Your speeding fine, in Illinois and other places, is increasingly being used to fund more jobs for state police (or save them, in a time of declining budgets). Not only that, but fines are going up everywhere, and more tickets are being handed out.
How do you like being the patsy for rising deficits?
Our buddy tgriffith touched on this subject last week, but as many of you long suspected, you’re getting socked with more and higher fines if you stray as much as 5 mph over the limit—and sometimes even if you’re within it.
There are plenty of anecdotes on the Web about folks getting a ticket for no cause and either paying the fine (as about 70 percent do) or fighting it in court, which is often the wiser idea.
The accepted notion that there has long been a 5-10 mph “cushion” or leeway for those exceeding the speed limit is rapidly being abandoned in most places. It’s tough in states like Massachusetts:
Ivan Sever, 60, of Boston was stopped on the Massachusetts Turnpike for doing 55 in a 45-mph speed zone. “I had just passed into the section where the speed limit is 45,” says Sever, who teaches recording techniques at Berklee College of Music in Boston. “I saw the (trooper) and slowed down. I passed him carefully. He pulled me over, said I was doing 55.”
In Malden, Mass., a memo from the police chief told his officers: “We need to increase enforcement in areas that create revenue … write ‘ONE TAG A DAY.’”
A North Carolina study looked at the relationship between declining revenues and traffic citations from 1990 to 2003 and found (hello!) that hard times produce more tickets.
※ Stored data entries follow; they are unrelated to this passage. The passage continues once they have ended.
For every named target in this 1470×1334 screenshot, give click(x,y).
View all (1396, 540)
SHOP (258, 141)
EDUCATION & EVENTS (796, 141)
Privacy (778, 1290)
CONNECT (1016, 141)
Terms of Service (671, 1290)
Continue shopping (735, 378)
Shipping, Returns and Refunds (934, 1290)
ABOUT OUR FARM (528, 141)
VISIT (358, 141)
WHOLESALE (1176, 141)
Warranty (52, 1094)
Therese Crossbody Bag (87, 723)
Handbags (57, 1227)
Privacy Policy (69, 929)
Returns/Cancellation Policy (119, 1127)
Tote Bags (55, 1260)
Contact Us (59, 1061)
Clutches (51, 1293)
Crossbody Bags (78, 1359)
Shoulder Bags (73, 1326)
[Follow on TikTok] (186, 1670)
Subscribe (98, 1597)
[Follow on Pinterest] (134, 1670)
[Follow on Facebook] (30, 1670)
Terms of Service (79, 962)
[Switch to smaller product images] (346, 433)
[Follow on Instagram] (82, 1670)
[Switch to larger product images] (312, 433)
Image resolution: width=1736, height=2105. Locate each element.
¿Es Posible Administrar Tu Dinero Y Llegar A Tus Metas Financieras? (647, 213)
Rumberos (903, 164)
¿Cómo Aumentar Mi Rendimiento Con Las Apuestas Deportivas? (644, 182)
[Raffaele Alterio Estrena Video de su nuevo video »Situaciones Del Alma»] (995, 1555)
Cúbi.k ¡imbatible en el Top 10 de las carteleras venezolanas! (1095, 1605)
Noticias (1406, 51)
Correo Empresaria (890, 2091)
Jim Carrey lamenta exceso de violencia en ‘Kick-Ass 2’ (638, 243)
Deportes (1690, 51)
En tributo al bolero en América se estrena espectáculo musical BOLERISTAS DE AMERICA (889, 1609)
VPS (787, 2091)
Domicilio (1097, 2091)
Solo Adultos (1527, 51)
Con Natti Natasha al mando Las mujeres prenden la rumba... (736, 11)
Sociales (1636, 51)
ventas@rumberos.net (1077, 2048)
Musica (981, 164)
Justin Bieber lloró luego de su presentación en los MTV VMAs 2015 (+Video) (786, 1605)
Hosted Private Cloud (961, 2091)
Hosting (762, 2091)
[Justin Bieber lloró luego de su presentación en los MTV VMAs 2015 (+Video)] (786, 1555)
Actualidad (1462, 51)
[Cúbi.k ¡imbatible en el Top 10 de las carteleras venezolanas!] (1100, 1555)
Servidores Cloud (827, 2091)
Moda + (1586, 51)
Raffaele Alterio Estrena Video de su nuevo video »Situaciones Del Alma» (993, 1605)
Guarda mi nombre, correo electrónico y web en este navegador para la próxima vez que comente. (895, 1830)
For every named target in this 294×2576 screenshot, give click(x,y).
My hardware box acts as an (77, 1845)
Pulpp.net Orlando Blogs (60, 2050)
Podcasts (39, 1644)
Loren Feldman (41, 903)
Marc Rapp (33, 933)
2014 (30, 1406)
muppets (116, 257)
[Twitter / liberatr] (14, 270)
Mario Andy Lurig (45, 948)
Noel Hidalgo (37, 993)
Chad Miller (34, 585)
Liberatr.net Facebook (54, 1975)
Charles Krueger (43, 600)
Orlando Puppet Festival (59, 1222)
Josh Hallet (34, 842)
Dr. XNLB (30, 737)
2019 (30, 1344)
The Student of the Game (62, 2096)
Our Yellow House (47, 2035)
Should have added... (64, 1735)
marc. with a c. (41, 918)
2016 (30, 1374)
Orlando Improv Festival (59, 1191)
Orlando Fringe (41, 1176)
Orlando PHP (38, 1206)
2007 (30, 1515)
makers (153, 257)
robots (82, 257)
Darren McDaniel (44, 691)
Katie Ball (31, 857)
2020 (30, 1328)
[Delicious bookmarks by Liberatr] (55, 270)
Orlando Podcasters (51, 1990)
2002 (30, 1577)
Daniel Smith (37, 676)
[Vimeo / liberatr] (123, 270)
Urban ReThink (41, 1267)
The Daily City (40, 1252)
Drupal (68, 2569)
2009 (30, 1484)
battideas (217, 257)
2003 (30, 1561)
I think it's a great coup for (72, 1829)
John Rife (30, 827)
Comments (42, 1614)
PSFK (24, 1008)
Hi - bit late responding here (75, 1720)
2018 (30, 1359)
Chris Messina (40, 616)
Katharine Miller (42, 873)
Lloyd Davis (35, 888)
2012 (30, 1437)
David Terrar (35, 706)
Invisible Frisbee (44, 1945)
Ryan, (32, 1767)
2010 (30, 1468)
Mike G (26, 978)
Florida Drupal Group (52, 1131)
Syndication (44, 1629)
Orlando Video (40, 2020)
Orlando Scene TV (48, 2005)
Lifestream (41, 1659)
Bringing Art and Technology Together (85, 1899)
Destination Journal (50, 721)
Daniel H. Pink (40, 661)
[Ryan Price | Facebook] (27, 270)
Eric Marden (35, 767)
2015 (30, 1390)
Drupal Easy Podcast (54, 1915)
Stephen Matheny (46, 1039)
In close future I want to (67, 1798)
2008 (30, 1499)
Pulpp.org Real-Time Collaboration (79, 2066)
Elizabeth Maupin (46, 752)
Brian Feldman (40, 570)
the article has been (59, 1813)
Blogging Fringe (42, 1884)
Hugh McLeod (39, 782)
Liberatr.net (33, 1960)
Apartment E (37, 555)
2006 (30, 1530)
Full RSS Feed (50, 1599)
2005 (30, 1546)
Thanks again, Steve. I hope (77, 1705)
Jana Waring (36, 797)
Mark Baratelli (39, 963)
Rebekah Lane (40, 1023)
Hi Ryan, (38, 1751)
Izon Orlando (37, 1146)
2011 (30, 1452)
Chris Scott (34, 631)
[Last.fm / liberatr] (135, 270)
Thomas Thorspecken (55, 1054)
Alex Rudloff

And when revenues increased, citations did not drop correspondingly. Hard to give up that cash.
Pendergrass, Ga. (population 491), raked in over $558,000 in traffic fines in 2006 by whacking out-of-state drivers in a speed trap. This has nothing to do with safety; it has to do with easy money. Then there’s Canton, Oh., which saw a first-quarter 2010 increase of 221 percent in the number of tickets given out over the same period last year.
Drivers can do a few things about all this, but there’s no magic bullet. First, contact your state legislators if you uncover (or are a victim of) a speed trap. Legislation is the only way to fight situations like the one in Pendergrass.
Second, be very careful how you drive in unknown localities. While speed limits are going up on some major highways in Virginia, the cops in some places like Charlottesville can be very tough, as I have learned from experience.
Third, if you get a ticket, fight it in court or watch your points and insurance rates climb. There are perfectly legal ways to fight radar tickets, red-light camera tickets, and a host of unfair citations. If you study up, you can do it without a lawyer.
Of course police officers are justified in giving out traffic tickets. But they are not justified in victimizing motorists. Do you agree?